Por otra parte, la mayoría coincide en que “el reconocimiento de los derechos se basa en la capacidad de raciocinio que tenemos los seres humanos y nuestro deseo de vivir en una sociedad justa. Es decir, los humanos deseamos vivir seguros y en paz y nos hemos dado cuenta que para hacerlo, debemos respetar los derechos básicos de los demás (la vida, la libertad, la propiedad, pensamiento y conciencia, entre otros). Esa era la postura de Immanuel Kant, quien consideraba que tenemos derechos no por algún acuerdo político sino porque somos seres libres y morales y los derechos nos permiten mantener nuestra libertad en la sociedad”.

Contrario al postulado de Kant, muchos “ciudadanos” de Colombia se niegan a su capacidad de raciocinio y al deseo de vivir en una sociedad justa; desechan, con su apatía, el ser miembros plenos de la comunidad colombiana y se niegan el derecho “a tener los mismos derechos que los demás y las mismas oportunidades de influir en el destino de la comunidad”.

Parece ser que hoy, en Colombia, el concepto de ser ciudadano o ciudadana sigue siendo el mismo de “muchos años atrás”: en la realidad electoral colombiana, para muchas personas, sólo sirve para distinguir a quienes pertenecen a la comunidad política -los que votan-, de ellos, que no quieren reconocer que tienen derechos civiles y políticos; de ellos que no les importa quién gobernará al país, a sus vidas, a sus hijos, a sus familias. En definitiva, parece que renuncian a su ciudadanía, al dejarle, en manos de unos pocos, el destino de un país lleno de posibilidades como lo es Colombia y una democracia (que ¡cómo no!, algunas veces cojea) pero es democracia al fin, lo que se traduce en libertades y puerta cerrada a las tiranías, tal y como las padecemos en buena parte del mundo y a pocos kilómetros, allende las frontera, de nuestras casas.

Pocos analizamos con juicio el momento electoral y político que vivimos, en un entorno hostil para la democracia, no sólo en el ámbito local, sino en la esfera mundial. Preocupa en demasía, que buena parte de la población colombiana asuma la peligrosa comodidad de aceptar, con paciencia de elefantes, que no tienen plenitud de derechos civiles y políticos (como si ya viviésemos en una tiranía). Duele saber que hoy, una gran población de “ciudadanos” colombianos, vivan a gusto con los pensadores de época antiguas, entre ellos Aristóteles, y asuman el rol de mujeres sin ciudadanía ni derechos, y tomen ingenua y pobremente el destino de los esclavos y los extranjeros, considerados “in illo tempore”, como que no eran ciudadanos.

Parece que aún hoy, en Colombia, vivimos bajo una suerte de manquedad para diferenciar las ideas responsables, de los cantos de sirena de pregoneros ateos que prometen el cielo y la miel en abundancia.

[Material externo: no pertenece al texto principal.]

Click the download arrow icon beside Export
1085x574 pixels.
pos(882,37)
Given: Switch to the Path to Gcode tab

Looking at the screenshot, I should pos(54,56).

Peligrosa, dolorosa, por decir lo menos, es la ceguera de esas miles, millones de personas, que no ven el abismo en que se mueven algunos predicadores del cambio y la abundancia.

Entendamos que la ciudadanía es para todos; se tiene que ejercer y no podemos permitir que sea un privilegio elitista, un privilegio de unos pocos, para llevarnos al abismo.